*** Text provided
Post-traumatic stress disorder (PTSD) is an anxiety disorder that is caused by a traumatic experience in a person’s life, such as military combat, sexual abuse, violence, disasters, or acts of terrorism. Symptoms often include flashbacks, nightmares, severe anxiety and depression as well as uncontrollable and intrusive thoughts surrounding the events that caused the PTSD. Covid-19 has created so many stressors from strained finances to grieving the death of loved ones to the moral trauma of global leaders mishandling or ignoring the crisis. It is likely that an unprecedented amount of people have and will experience PTSD related to the effects of Covid-19. A recent study demonstrated the prevalence of PTSD in 30.2% of patients after acute Covid-19 infection
This alone is a grave concern as our health systems are not currently equipped to care for and treat such an influx of patients and even access to mental health care remains a convoluted issue. Amplifying the crisis is that PTSD and substance abuse disorders are commonly linked as co-occurring disorders. Research consistently demonstrates that individuals who suffer from trauma or PTSD are more likely to have problems with substance dependence. The U.S. National Comorbidity Survey revealed that 34.5% of men and 26.9% of women who had PTSD at some point in their lifetime also had a problem with drug abuse or dependence. Based on this knowledge, substance abuse and addiction could even be seen as manifesting as a symptom of PTSD.
******
• [What is being asked]: Copy out the entire passage on PTSD, Covid-19, and substance abuse word for word.
*** Entries supplied
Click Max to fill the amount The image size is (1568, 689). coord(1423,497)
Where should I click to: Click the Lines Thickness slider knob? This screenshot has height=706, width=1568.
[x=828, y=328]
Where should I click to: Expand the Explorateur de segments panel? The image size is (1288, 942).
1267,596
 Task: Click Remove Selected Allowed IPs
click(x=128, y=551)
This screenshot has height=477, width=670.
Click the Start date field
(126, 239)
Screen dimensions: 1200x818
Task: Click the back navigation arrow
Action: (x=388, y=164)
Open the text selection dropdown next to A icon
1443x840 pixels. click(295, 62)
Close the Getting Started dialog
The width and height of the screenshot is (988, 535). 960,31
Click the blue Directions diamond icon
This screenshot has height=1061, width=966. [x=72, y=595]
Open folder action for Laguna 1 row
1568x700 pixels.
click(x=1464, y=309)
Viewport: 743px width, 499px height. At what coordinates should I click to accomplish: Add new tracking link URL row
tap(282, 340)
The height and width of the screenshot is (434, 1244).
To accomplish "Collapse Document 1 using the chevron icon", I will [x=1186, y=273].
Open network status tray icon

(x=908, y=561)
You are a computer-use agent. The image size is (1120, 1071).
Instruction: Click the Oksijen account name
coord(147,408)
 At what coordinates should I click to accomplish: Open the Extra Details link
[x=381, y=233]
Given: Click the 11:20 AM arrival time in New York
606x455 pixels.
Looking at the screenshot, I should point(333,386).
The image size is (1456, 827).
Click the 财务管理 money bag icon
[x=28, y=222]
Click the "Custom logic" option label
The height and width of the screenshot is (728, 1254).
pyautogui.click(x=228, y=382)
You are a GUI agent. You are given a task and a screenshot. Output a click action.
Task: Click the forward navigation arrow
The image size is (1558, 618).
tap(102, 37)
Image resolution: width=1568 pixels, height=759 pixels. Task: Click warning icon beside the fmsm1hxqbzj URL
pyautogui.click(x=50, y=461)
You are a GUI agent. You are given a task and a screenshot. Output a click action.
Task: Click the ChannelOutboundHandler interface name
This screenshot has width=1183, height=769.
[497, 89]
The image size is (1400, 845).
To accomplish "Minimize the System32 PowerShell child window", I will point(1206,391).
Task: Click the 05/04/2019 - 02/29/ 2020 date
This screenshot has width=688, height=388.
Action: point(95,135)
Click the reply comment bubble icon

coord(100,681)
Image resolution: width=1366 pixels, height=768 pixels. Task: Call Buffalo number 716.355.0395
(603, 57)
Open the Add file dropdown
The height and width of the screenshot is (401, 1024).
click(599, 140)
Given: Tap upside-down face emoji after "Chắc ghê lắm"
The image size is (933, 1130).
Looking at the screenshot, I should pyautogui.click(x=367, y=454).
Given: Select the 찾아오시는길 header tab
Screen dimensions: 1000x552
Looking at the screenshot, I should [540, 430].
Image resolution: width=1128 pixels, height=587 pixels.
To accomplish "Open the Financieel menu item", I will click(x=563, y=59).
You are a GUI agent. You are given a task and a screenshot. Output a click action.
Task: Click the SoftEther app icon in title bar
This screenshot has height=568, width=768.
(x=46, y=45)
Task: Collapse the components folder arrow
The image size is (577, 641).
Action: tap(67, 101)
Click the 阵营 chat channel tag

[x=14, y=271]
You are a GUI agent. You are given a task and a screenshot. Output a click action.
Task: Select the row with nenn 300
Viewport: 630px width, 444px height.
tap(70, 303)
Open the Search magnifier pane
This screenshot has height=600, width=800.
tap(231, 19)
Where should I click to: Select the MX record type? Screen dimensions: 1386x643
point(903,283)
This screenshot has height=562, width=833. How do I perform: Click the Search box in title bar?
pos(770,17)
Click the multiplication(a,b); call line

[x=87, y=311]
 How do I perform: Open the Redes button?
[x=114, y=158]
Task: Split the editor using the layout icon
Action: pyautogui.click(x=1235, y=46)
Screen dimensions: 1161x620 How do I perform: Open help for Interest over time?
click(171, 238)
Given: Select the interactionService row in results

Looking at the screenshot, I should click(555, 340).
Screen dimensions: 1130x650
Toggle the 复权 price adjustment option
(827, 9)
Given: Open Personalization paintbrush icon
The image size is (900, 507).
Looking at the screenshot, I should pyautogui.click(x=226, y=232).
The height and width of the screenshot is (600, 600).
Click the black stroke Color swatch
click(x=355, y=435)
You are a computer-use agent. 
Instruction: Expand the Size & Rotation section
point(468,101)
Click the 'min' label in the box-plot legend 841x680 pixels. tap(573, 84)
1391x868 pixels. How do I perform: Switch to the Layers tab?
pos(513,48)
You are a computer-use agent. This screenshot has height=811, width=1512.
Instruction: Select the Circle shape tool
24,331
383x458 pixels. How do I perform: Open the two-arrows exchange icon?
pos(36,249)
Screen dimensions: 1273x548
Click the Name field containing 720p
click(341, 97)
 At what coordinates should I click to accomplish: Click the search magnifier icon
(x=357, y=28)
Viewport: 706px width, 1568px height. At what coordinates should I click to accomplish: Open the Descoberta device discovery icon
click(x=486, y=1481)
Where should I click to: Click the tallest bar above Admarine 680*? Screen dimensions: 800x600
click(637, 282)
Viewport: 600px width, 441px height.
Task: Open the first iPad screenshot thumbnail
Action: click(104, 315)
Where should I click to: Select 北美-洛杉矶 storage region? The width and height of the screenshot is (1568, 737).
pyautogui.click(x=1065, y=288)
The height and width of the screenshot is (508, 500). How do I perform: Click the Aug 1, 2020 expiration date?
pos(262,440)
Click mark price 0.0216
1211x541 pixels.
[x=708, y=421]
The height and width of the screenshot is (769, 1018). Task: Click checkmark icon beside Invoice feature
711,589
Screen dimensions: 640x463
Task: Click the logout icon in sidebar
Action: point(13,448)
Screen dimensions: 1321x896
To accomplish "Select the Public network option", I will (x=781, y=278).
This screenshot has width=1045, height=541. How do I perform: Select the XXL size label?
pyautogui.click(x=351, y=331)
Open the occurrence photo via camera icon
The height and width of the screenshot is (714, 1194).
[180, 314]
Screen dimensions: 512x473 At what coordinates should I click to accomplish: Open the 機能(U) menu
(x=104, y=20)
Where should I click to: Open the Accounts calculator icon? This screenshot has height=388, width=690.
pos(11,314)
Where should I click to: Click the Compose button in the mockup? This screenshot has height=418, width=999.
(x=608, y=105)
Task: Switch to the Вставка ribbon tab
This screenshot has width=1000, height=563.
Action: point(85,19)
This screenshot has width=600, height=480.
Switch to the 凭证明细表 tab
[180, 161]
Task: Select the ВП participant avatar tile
******
• [Task solution]:
Post-traumatic stress disorder (PTSD) is an anxiety disorder that is caused by a traumatic experience in a person’s life, such as military combat, sexual abuse, violence, disasters, or acts of terrorism. Symptoms often include flashbacks, nightmares, severe anxiety and depression as well as uncontrollable and intrusive thoughts surrounding the events that caused the PTSD. Covid-19 has created so many stressors from strained finances to grieving the death of loved ones to the moral trauma of global leaders mishandling or ignoring the crisis. It is likely that an unprecedented amount of people have and will experience PTSD related to the effects of Covid-19. A recent study demonstrated the prevalence of PTSD in 30.2% of patients after acute Covid-19 infection
This alone is a grave concern as our health systems are not currently equipped to care for and treat such an influx of patients and even access to mental health care remains a convoluted issue. Amplifying the crisis is that PTSD and substance abuse disorders are commonly linked as co-occurring disorders. Research consistently demonstrates that individuals who suffer from trauma or PTSD are more likely to have problems with substance dependence. The U.S. National Comorbidity Survey revealed that 34.5% of men and 26.9% of women who had PTSD at some point in their lifetime also had a problem with drug abuse or dependence. Based on this knowledge, substance abuse and addiction could even be seen as manifesting as a symptom of PTSD.